В наших прогулках мы иногда набредали на инспектора Бэйяса. Толстое, красное его лицо, когда он здоровался с моим спутником, собиралось в складки от широкой улыбки, маленькие глазки поблескивали. О розысках своих он говорил немного, но из этого немногого мы могли заключить, что и он вполне доволен ходом дела. Все же, признаюсь, я порядком удивился, когда дней через пять после убийства, развернув утром газету, я увидел набранное огромными буквами:
ТАЙНА ОКСШОТТА РАСКРЫТА
ПРЕДПОЛАГАЕМЫЙ УБИЙЦА АРЕСТОВАН
Холмс, как ужаленный, подскочил в своем кресле, когда я прочитал вслух эти заголовки.
— Быть не может! — вскричал он. — Это что ж означает, что Бэйнс его накрыл?
— Очевидно, так, — сказал я, пробежав глазами следующую заметку.
«Сильное волнение охватило город Эшер и его окрестности, когда вчера поздно вечером распространилось известие об аресте, произведенном в связи с Оксшоттским убийством.

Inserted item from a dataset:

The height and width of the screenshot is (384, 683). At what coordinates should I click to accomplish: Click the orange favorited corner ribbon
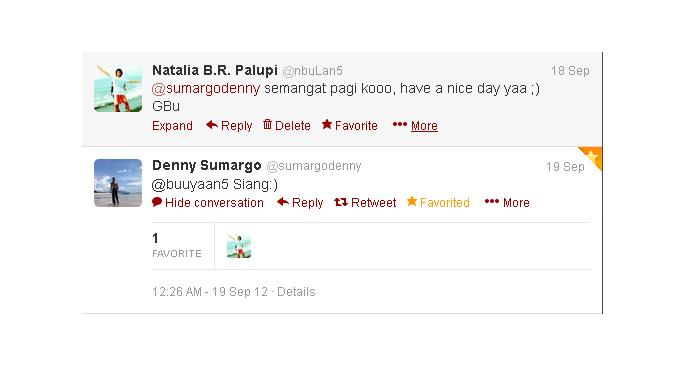593,157
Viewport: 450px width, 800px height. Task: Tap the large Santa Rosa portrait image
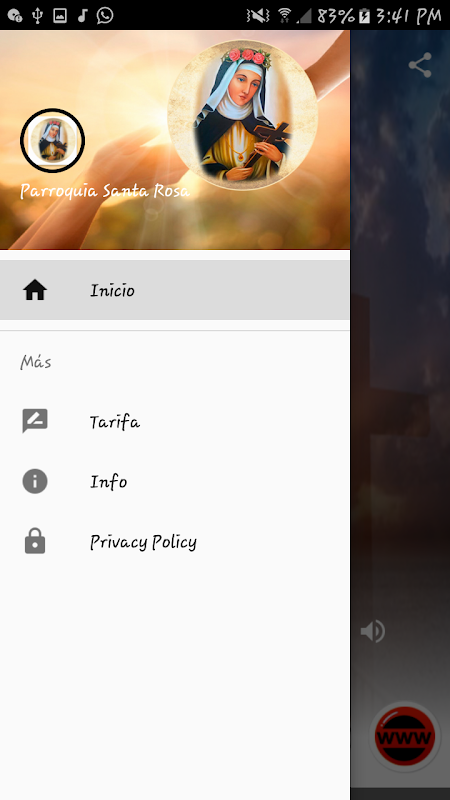[243, 114]
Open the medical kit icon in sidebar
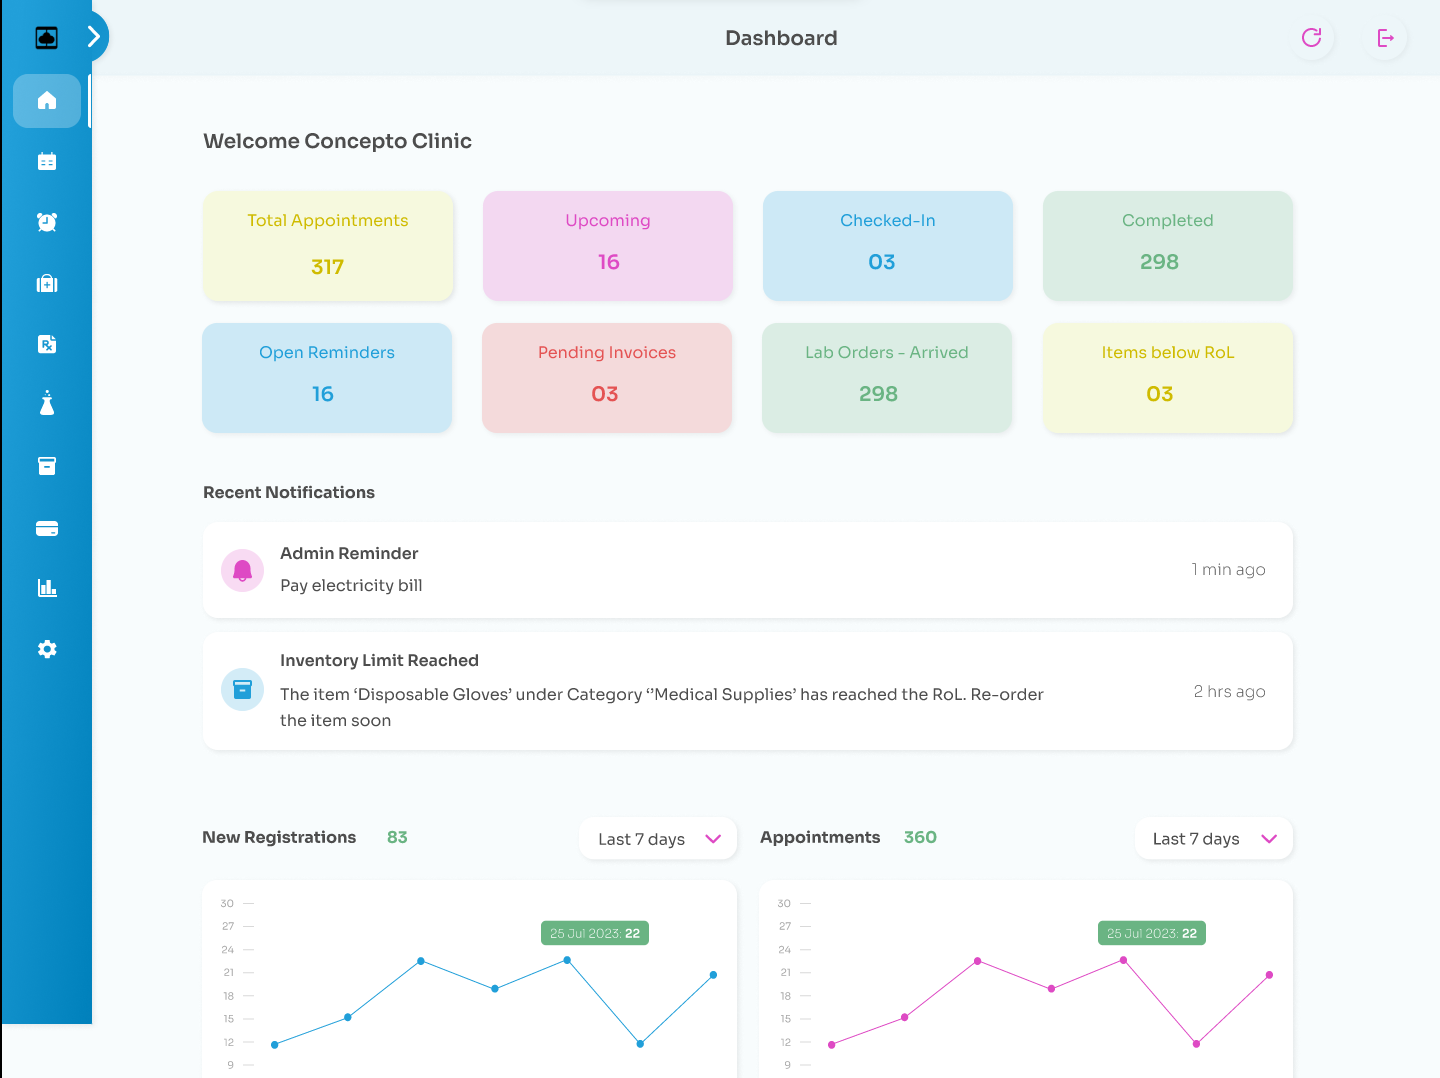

Наши читатели, вероятно, помнят, что мистер Гарсия из Сиреневой сторожки был найден мертвым на Оксшоттском Выгоне, причем на его теле были обнаружены следы, с несомненностью говорящие о насильственной смерти; и что в ту же ночь его лакей и повар сбежали, что наводило на мысль об их соучастии в убийстве. Есть предположение, очень вероятное, хотя и недоказанное, что покойный хранил в доме ценности, похищение которых и явилось мотивом преступления. Инспектор Бэйнс, ведущий это дело, прилагал все усилия к обнаружению места укрытия преступников и не без оснований полагал, что они не могли сбежать далеко, а укрылись в каком-то заранее подготовленном убежище. Однако с самого начала представлялось несомненным, что беглецы непременно будут обнаружены, так как повар, по свидетельству двух-трех разносчиков, мельком видевших его в окно, обладает чрезвычайно приметной внешностью: это очень рослый и на редкость безобразный мулат с желтоватым лицом резко выраженного негритянского склада. Человека этого уже видели после свершения убийства: констебль Уолтерс обнаружил его и пытался преследовать, когда тот в первый же, вечер имел дерзость наведаться в Сиреневую сторожку. Рассчитав, что для такого посещения мулат должен был иметь какую-то цель и, значит, по всей вероятности, повторит свою попытку, инспектор Бэйнс оставил дом пустым, по поместил засаду в кустах. Ночью мулат попал в ловушку и был схвачен после борьбы, в которой этот дикарь жестоко укусил констебля Даунинга. После первых допросов арестованного полиции, очевидно, разрешат дальнейшее содержание его под стражей, и его поимка вселяет надежду, что Оксшоттская тайна будет вскоре раскрыта».
— Нужно немедленно повидаться с Бэйнсом! — закричал Холмс. — Времени в обрез, но мы еще успеем застать его дома.
Мы быстро прошли деревенскую улицу и, как и ожидали, захватили инспектора при выходе из дому.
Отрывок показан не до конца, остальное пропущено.